TESTO DELL'ESERCIZIO:
/---

Welfare
Educatori professionali, un corpo diviso a metà
La pandemia ha, tra le altre cose, posto nuovamente in evidenza l’importanza e insieme la fragilità delle professioni educative e pedagogiche. In questa estate ancora segnata dalle preoccupazioni sembra avvicinarsi il tanto atteso tempo della definizione del profilo dell'educatore professionale. Sapranno le istituzioni preposte superare quella cortina di resistenze corporative che sino ad oggi ha impedito di giungere ad un quadro chiaro e definito, capace di dare al nostro welfare figure educative e pedagogiche solide e valorizzate?
In questa estate ancora segnata dalle preoccupazioni e dai traumi generati dalla pandemia, sembra avvicinarsi il tanto atteso tempo della definizione del profilo dell'educatore professionale. L’emergenza ha, tra le altre cose, posto nuovamente in evidenza l’importanza e insieme la fragilità delle professioni educative e pedagogiche. A testimonianza di ciò vogliamo segnalare come durante l’epidemia da Covid19 che ha colpito tutta l'architettura dei servizi alla persona entrambi i profili (in tutti i presidi sociali, sanitari, socio educativi e della salute) abbiano ottemperato con difficoltà e con tutti gli strumenti possibili, a distanza e nel rispetto delle indicazioni sanitarie, attrezzandosi con i DPI, per non far mancare il lavoro educativo dell'avere cura delle persone prese in carico.

\---

RIGHE DEL DATASET:
/---

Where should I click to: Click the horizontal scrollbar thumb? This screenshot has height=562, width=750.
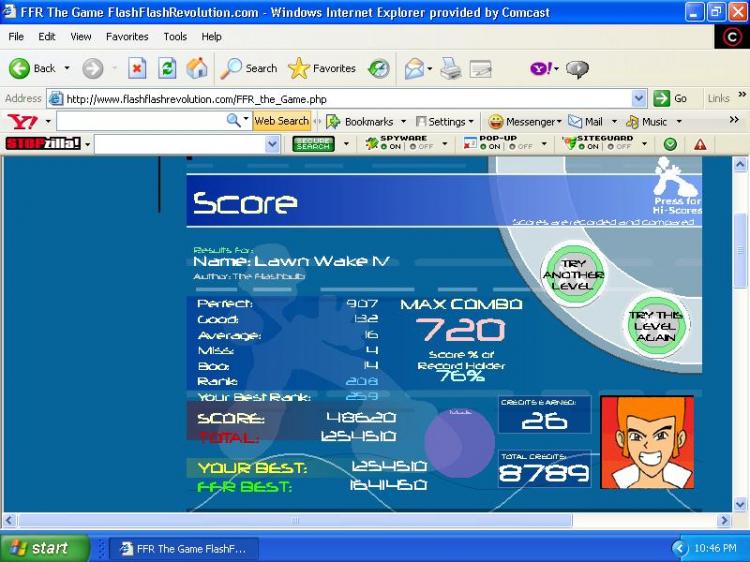point(295,520)
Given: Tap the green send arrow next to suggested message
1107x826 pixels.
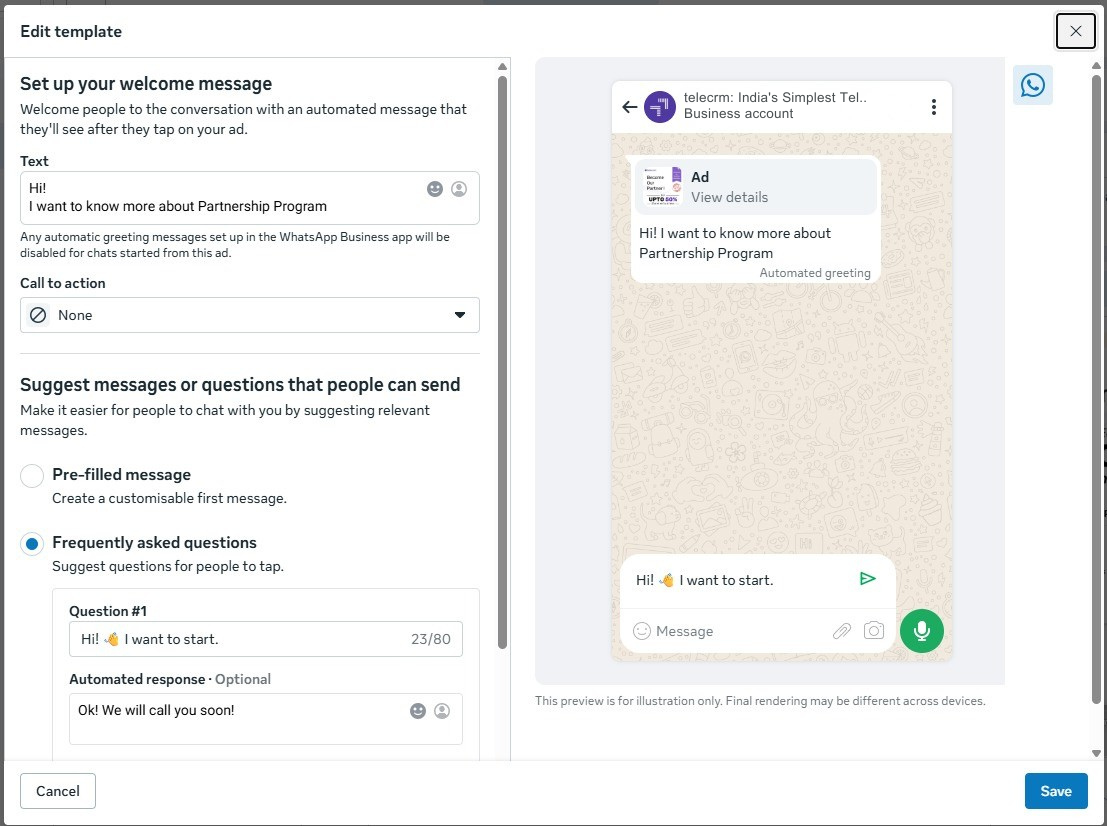Looking at the screenshot, I should click(867, 579).
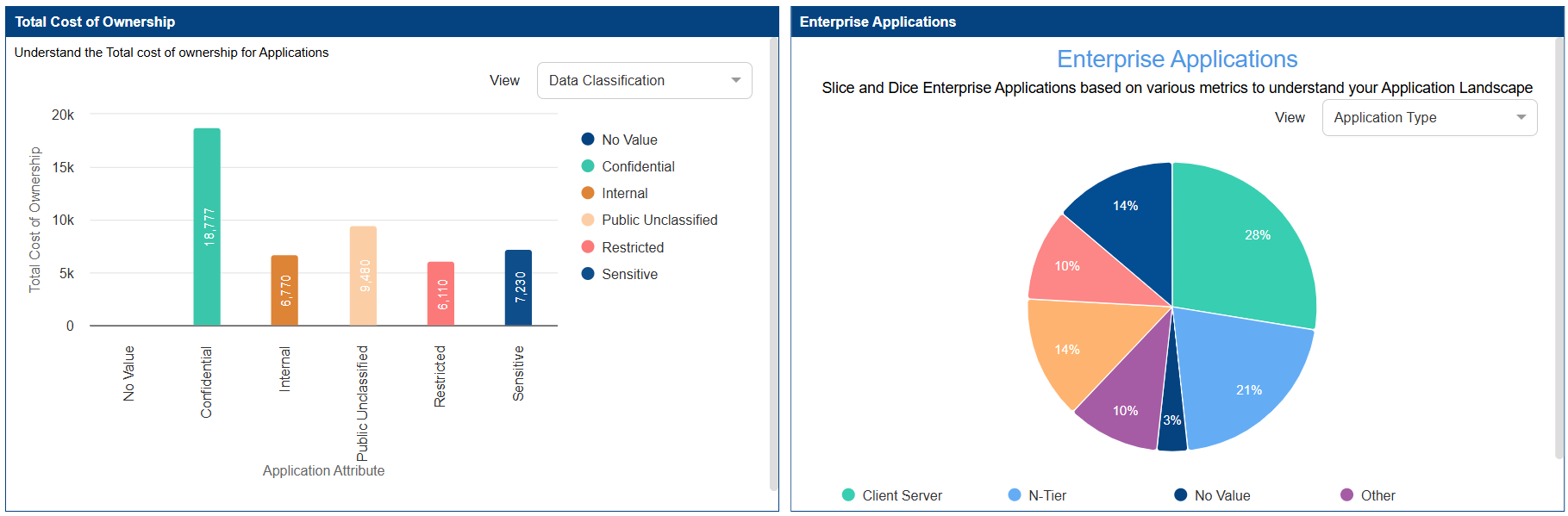Click the teal Client Server legend marker

(x=848, y=495)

\---

Aggiorna il testo sugli educatori professionali: riscrivi il passo che comincia con "In questa estate ancora segnata dalle preoccupazioni e" e prosegue fino a "prese in carico.", mettendo "emergenza sanitaria" al posto di "pandemia".

In questa estate ancora segnata dalle preoccupazioni e dai traumi generati dalla emergenza sanitaria, sembra avvicinarsi il tanto atteso tempo della definizione del profilo dell'educatore professionale. L’emergenza ha, tra le altre cose, posto nuovamente in evidenza l’importanza e insieme la fragilità delle professioni educative e pedagogiche. A testimonianza di ciò vogliamo segnalare come durante l’epidemia da Covid19 che ha colpito tutta l'architettura dei servizi alla persona entrambi i profili (in tutti i presidi sociali, sanitari, socio educativi e della salute) abbiano ottemperato con difficoltà e con tutti gli strumenti possibili, a distanza e nel rispetto delle indicazioni sanitarie, attrezzandosi con i DPI, per non far mancare il lavoro educativo dell'avere cura delle persone prese in carico.